= Beginning of Section =

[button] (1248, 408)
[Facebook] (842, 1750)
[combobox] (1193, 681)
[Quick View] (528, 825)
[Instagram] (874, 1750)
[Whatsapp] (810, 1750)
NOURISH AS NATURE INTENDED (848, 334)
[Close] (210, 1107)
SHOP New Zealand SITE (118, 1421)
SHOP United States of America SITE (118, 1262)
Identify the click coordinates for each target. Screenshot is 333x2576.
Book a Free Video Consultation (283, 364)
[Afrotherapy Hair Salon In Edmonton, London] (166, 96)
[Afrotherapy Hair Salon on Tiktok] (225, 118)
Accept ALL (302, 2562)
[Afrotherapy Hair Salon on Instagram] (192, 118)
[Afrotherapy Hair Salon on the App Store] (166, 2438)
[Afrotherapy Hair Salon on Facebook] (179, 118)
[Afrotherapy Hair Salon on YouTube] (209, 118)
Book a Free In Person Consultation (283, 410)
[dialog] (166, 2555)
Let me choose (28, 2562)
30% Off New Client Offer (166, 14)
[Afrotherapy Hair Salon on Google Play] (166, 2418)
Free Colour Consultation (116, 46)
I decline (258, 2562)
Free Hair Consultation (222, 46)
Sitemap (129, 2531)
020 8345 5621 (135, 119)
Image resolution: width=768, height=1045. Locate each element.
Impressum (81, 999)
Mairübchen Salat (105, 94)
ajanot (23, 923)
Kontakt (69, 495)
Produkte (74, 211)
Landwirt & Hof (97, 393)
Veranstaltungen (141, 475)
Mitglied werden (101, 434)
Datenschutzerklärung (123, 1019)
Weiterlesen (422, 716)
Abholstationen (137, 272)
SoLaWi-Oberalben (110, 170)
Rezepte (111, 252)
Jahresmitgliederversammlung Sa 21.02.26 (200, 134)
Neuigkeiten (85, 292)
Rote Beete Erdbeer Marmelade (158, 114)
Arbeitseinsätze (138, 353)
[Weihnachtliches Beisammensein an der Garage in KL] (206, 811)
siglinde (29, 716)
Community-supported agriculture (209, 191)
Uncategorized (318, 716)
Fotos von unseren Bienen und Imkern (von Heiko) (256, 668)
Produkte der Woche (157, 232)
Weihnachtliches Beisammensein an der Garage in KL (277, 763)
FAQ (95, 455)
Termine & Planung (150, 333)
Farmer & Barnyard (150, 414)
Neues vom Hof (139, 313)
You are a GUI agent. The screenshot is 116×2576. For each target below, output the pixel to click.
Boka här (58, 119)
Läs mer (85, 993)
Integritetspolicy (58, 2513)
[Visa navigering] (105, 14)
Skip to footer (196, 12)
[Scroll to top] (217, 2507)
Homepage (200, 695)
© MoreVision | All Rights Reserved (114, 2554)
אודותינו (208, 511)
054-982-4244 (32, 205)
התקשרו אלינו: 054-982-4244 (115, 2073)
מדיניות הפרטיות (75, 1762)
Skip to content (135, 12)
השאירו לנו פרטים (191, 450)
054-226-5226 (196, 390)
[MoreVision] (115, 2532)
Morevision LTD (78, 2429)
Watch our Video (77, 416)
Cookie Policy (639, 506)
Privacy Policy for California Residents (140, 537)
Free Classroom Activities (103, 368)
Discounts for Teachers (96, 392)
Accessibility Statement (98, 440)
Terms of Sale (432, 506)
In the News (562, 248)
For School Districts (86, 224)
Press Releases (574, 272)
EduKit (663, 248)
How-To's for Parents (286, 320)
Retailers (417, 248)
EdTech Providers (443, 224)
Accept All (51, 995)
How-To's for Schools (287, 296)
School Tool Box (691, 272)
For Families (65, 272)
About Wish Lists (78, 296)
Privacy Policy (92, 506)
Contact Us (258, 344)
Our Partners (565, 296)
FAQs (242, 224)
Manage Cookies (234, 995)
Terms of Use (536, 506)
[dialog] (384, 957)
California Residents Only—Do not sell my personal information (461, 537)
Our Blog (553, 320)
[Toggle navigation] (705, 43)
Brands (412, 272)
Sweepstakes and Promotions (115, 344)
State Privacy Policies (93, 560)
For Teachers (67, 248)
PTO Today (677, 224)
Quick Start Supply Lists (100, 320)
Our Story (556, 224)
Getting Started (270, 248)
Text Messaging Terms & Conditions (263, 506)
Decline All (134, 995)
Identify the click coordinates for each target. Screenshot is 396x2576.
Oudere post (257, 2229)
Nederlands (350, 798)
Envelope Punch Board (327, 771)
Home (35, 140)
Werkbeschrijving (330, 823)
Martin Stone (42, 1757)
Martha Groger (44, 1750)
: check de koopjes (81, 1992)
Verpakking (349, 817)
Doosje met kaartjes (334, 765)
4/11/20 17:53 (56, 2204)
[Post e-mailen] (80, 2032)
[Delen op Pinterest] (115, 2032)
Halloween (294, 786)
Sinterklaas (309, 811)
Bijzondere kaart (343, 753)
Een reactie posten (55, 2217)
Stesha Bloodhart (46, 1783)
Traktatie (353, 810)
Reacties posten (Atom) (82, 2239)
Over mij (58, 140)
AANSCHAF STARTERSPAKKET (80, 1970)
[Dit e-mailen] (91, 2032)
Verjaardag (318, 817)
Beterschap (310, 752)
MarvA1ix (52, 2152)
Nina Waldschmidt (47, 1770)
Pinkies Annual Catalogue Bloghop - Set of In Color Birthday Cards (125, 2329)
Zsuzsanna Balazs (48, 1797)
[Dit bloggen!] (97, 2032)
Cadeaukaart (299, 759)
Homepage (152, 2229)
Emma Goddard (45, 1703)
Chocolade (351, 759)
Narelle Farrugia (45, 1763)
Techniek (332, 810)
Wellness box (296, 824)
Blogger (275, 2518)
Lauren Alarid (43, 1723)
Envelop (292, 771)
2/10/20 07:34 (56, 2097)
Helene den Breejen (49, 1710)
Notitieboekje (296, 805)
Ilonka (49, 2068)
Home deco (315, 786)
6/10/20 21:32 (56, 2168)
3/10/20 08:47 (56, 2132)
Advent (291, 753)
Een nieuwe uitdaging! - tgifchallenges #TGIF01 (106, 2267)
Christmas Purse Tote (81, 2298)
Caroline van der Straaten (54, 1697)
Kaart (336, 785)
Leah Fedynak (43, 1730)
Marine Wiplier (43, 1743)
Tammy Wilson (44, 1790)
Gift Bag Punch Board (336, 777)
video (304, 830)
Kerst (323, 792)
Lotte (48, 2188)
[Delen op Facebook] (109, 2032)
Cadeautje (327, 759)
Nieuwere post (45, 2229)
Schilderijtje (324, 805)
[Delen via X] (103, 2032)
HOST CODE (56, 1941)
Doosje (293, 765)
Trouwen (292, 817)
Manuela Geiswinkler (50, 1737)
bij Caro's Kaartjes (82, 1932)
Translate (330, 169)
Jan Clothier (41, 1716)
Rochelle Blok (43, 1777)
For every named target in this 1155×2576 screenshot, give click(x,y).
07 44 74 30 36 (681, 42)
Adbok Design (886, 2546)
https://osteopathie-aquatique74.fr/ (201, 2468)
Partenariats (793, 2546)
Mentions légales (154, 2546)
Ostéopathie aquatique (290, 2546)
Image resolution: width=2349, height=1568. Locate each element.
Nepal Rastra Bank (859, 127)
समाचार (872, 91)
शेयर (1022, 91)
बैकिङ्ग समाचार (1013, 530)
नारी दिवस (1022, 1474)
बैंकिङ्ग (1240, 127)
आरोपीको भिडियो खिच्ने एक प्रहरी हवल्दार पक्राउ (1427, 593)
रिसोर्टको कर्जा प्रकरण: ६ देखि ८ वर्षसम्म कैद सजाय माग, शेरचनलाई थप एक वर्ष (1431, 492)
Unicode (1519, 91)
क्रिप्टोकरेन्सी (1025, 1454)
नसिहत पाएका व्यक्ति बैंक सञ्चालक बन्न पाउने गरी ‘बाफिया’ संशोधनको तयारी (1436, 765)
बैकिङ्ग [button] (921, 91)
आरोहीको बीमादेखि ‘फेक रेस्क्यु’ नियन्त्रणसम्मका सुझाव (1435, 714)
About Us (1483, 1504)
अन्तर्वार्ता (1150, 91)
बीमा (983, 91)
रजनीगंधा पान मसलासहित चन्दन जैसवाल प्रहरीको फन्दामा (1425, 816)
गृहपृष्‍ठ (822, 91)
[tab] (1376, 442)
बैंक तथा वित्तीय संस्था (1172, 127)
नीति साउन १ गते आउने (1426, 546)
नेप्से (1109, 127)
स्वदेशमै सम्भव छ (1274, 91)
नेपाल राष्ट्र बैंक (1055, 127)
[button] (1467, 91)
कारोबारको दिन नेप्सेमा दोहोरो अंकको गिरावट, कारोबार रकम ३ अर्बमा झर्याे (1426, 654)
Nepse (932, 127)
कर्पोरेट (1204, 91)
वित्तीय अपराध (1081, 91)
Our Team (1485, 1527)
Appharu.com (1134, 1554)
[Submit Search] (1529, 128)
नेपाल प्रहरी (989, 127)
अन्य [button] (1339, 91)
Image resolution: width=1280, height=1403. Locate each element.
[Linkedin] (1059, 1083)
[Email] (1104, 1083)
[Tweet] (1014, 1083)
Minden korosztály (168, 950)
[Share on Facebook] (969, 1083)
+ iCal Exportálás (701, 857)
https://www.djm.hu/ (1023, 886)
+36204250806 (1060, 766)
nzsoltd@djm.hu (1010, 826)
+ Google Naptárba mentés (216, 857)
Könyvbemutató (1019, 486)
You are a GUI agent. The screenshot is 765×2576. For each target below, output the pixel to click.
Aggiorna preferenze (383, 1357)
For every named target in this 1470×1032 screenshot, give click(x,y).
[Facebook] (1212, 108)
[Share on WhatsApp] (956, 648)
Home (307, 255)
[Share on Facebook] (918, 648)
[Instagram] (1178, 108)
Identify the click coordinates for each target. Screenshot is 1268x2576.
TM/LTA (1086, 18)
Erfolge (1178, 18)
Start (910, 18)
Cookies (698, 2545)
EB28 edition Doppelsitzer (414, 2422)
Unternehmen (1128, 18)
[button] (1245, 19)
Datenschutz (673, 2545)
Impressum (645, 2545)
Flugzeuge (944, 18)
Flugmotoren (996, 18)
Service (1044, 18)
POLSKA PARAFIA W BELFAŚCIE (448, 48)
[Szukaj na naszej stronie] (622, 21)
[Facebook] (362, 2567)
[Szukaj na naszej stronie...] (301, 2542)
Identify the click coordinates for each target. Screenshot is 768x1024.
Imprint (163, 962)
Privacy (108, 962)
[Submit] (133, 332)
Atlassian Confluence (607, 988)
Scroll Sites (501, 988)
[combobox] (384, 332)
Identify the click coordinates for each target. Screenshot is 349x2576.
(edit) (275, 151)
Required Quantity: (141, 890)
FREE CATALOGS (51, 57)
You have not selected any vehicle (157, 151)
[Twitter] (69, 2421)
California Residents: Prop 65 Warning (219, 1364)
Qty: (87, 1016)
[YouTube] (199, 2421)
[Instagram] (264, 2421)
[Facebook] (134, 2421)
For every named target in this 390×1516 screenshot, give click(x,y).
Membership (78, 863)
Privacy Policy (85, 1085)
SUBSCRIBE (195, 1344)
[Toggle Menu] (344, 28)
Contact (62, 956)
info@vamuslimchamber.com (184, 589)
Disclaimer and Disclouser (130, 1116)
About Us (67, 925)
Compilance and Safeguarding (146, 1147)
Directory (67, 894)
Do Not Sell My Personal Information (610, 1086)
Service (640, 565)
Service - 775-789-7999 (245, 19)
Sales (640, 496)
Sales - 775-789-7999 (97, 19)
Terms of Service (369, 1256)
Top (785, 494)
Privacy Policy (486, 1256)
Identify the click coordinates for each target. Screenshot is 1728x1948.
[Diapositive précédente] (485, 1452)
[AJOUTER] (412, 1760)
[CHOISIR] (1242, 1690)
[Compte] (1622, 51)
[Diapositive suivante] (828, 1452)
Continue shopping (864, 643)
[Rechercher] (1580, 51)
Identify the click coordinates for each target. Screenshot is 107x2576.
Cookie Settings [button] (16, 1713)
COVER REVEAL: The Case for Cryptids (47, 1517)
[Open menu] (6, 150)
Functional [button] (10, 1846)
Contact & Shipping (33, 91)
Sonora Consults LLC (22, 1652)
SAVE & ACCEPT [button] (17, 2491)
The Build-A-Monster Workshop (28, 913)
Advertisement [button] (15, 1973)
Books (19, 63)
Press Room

= End of Section =

§ **TASK REQUIREMENTS**
Reproduce exactly, and only, the part of the listing above that begins at the line with "Discounts for Teachers (96, 392)" and goes on through the line with "Manage Cookies (234, 995)".

§ **REPLY**
Discounts for Teachers (96, 392)
Accessibility Statement (98, 440)
Terms of Sale (432, 506)
In the News (562, 248)
For School Districts (86, 224)
Press Releases (574, 272)
EduKit (663, 248)
How-To's for Parents (286, 320)
Retailers (417, 248)
EdTech Providers (443, 224)
Accept All (51, 995)
How-To's for Schools (287, 296)
School Tool Box (691, 272)
For Families (65, 272)
About Wish Lists (78, 296)
Privacy Policy (92, 506)
Contact Us (258, 344)
Our Partners (565, 296)
FAQs (242, 224)
Manage Cookies (234, 995)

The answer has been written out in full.